Oglethorpe’s committee had done some good since they first met at the Marshalsea on 25th March, 1729, not above nine having died from that date to the 14th May; whereas before that a day seldom passed without a death, “and upon the advancing of the spring not less than eight or ten usually died every twenty-four hours.” Two of the chief personages concerned were found by a unanimous vote of the House of Commons to have committed high crimes and misdemeanours; but when they were tried before a jury on a charge of felony they were found not guilty.
About a year after these reports to the Commons there was a tragic occurrence among the Judges and the Bar of the Western Circuit during the Lent Assizes of 1730. The Bridewell at Taunton was filled for the occasion of the Assizes with drafts of prisoners from other gaols in Somerset, among whom several from Ilchester were said to have been more than ordinarily noisome. Over a hundred prisoners were tried, of whom eight were sentenced to death (six executed), and seventeen to transportation. As the Assize Court continued its circuit through Devon and Dorset several of its members sickened of the gaol fever and died: Piggot, the high-sheriff, on the 11th April, Sir James Sheppard, serjeant-at-law, on 13th April at Honiton, the crier of the court and two of the Judge’s servants at Exeter, the Judge himself, chief baron Pengelly, at Blandford, and serjeant-at-law Rous, on his return to London, whither he had posted from Exeter as soon as he felt ill[160]. It is said that the infection afterwards spread within the town of Taunton, where it arose, “and carried off some hundreds”; but the local histories make no mention of such an epidemic in 1730, and no authority is cited for it[161]. Something of the same kind is believed to have happened at a gaol delivery at Launceston in 1742, but the circumstances are vaguely related, and it does not appear that any prominent personage in the Assize Court died on the occasion[162].
The great instance of a Black Assize in the 18th century, comparable to those of Cambridge, Oxford and Exeter in the 16th[163], was that of the Old Bailey Sessions in London in April, 1750. It has been fully related by Sir Michael Foster, one of the justices of the King’s Bench, who had himself been on the bench at the January sessions preceding, and was the intimate friend of Sir Thomas Abney, the presiding judge who lost his life from the contagion of the April sessions[164].

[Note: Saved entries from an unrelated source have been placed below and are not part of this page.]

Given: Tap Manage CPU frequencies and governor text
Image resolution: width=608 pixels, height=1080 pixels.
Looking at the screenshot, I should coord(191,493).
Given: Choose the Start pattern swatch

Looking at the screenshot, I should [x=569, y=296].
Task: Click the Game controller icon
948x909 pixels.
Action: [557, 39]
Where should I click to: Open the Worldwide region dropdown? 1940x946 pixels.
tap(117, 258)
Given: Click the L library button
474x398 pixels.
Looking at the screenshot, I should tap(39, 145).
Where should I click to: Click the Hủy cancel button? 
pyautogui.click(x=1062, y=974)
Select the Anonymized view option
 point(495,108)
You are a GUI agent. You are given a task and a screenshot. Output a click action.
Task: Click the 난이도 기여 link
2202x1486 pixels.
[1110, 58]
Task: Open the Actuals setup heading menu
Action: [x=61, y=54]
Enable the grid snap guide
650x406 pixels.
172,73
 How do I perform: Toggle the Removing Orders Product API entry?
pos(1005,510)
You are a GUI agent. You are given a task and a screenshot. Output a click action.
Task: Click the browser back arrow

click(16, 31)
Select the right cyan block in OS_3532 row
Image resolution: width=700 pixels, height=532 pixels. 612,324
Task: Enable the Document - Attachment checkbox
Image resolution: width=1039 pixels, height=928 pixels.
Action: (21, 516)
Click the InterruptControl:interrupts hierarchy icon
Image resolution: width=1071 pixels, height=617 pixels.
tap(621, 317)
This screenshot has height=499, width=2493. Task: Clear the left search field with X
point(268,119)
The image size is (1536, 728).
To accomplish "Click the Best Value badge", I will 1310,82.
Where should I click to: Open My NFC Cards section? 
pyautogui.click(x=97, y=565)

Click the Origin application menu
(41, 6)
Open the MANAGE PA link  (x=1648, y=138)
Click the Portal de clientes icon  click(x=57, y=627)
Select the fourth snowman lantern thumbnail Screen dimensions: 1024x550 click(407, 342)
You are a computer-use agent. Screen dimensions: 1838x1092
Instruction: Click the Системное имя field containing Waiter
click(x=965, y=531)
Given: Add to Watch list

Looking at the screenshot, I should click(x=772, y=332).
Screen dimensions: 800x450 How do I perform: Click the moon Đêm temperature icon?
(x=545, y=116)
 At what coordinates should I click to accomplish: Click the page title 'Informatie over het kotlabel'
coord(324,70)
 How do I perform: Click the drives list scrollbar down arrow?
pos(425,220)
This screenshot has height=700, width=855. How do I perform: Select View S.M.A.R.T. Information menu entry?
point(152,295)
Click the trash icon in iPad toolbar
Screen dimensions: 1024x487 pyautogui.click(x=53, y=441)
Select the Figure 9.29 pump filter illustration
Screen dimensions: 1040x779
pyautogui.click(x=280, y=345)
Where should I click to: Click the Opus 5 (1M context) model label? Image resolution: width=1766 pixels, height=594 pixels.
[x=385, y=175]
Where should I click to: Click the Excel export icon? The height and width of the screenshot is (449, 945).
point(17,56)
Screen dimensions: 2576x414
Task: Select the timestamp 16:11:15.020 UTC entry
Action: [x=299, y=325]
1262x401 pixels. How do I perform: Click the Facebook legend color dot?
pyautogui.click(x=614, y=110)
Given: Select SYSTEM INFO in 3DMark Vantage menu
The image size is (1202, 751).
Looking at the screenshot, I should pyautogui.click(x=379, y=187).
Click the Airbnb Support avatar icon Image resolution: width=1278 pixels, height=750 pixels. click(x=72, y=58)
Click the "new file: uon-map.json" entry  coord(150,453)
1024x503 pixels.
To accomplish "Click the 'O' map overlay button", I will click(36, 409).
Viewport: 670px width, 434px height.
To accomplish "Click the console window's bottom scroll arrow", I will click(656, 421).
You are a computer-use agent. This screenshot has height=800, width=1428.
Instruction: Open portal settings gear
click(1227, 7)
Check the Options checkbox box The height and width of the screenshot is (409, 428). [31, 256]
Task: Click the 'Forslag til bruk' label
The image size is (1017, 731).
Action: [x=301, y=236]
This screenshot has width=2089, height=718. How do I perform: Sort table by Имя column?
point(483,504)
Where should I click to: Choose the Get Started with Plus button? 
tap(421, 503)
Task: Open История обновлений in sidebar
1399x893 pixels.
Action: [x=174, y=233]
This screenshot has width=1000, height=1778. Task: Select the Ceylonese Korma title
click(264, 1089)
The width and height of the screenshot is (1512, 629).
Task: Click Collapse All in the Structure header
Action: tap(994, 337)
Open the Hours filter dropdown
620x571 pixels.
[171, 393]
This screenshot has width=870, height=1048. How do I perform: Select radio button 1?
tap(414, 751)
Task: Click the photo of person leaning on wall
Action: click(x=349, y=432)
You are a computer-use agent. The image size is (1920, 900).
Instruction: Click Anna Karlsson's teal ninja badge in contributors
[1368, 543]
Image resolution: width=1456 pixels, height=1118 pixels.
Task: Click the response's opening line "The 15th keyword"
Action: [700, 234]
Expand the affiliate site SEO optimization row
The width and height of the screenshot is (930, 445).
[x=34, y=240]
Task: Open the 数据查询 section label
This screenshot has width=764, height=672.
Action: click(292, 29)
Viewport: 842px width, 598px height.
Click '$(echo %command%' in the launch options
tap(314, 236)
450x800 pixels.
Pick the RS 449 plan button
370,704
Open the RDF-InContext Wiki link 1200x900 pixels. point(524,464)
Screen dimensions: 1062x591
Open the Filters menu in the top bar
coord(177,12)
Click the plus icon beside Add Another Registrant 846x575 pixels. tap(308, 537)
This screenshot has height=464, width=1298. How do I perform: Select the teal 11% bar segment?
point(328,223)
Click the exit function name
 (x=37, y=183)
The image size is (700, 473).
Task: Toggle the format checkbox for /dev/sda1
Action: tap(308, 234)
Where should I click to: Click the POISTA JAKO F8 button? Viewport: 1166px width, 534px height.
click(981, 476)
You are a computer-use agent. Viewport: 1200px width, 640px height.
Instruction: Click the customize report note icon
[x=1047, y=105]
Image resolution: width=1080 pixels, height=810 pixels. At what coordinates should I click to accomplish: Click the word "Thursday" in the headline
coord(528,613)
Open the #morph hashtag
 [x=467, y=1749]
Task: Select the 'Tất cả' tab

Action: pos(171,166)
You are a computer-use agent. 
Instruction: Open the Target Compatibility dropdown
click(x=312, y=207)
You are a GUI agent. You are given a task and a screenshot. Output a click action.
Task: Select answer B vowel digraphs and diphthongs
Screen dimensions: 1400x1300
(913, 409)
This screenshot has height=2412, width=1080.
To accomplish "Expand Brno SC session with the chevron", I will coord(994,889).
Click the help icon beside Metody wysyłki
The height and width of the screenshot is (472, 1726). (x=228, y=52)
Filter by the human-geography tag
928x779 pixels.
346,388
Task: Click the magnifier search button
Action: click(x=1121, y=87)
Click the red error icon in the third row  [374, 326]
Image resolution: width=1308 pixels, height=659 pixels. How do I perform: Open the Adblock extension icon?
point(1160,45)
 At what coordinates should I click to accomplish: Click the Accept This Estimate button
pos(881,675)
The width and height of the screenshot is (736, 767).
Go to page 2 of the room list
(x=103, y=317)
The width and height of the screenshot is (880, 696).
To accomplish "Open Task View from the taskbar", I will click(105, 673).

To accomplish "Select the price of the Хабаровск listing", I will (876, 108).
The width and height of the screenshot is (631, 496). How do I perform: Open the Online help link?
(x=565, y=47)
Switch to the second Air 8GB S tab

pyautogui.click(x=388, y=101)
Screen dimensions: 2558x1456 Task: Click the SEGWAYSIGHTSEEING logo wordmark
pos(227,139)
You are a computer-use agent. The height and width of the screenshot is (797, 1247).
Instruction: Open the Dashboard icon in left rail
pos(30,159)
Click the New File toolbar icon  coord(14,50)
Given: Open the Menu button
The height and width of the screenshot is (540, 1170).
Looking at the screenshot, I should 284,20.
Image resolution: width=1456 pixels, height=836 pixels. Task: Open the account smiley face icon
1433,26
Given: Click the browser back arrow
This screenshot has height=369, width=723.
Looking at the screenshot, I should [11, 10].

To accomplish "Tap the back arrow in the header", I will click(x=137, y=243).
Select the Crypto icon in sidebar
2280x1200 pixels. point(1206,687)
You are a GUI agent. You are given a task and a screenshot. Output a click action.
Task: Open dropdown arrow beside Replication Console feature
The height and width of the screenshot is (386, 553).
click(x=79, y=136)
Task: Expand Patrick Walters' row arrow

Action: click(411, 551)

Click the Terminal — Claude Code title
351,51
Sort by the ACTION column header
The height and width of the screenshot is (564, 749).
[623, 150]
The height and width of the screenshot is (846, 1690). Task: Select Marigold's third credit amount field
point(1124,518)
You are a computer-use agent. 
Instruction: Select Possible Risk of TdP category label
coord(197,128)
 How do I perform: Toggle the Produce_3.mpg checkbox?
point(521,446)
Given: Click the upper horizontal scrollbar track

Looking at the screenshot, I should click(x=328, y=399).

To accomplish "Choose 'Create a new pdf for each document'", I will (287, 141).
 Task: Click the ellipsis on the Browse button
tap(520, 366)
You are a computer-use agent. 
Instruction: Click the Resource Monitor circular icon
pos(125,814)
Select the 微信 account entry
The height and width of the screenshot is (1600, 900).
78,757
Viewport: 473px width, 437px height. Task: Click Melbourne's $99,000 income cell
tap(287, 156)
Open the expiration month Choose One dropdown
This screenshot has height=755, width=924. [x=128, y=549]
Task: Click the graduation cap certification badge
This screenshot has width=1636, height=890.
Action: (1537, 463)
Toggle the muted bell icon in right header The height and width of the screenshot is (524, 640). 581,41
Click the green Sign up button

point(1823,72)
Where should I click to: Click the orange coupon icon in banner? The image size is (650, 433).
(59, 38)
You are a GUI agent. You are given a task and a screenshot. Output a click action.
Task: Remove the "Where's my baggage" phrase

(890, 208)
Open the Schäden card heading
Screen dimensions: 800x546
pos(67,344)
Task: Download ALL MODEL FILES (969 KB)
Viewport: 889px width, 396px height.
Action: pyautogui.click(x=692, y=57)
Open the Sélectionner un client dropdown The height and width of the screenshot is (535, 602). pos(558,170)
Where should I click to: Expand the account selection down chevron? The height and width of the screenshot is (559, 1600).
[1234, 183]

“At the Old Bailey sessions in April, 1750, one Mr Clarke was brought to his trial; and it being a case of great expectation, the court and all the passages to it were extremely crowded; the weather too was hotter than is usual at that time of the year[165]. Many people who were in court at this time were sensibly affected with a very noisome smell; and it appeared soon afterwards, upon an enquiry ordered by the court of aldermen, that the whole prison of Newgate and all the passages leading thence into the court were in a very filthy condition, and had long been so. What made these circumstances to be at all attended to was, that within a week or ten days at most, after the session, many people who were present at Mr Clarke’s trial were seized with a fever of the malignant kind; and few who were seized recovered. The symptoms were much alike in all the patients, and in less than six weeks time the distemper entirely ceased. It was remarked by some, and I mention it because the same remark hath formerly been made on a like occasion [Oxford, 1577], that women were very little affected: I did not hear of more than one woman who took the fever in court, though doubtless many women were there.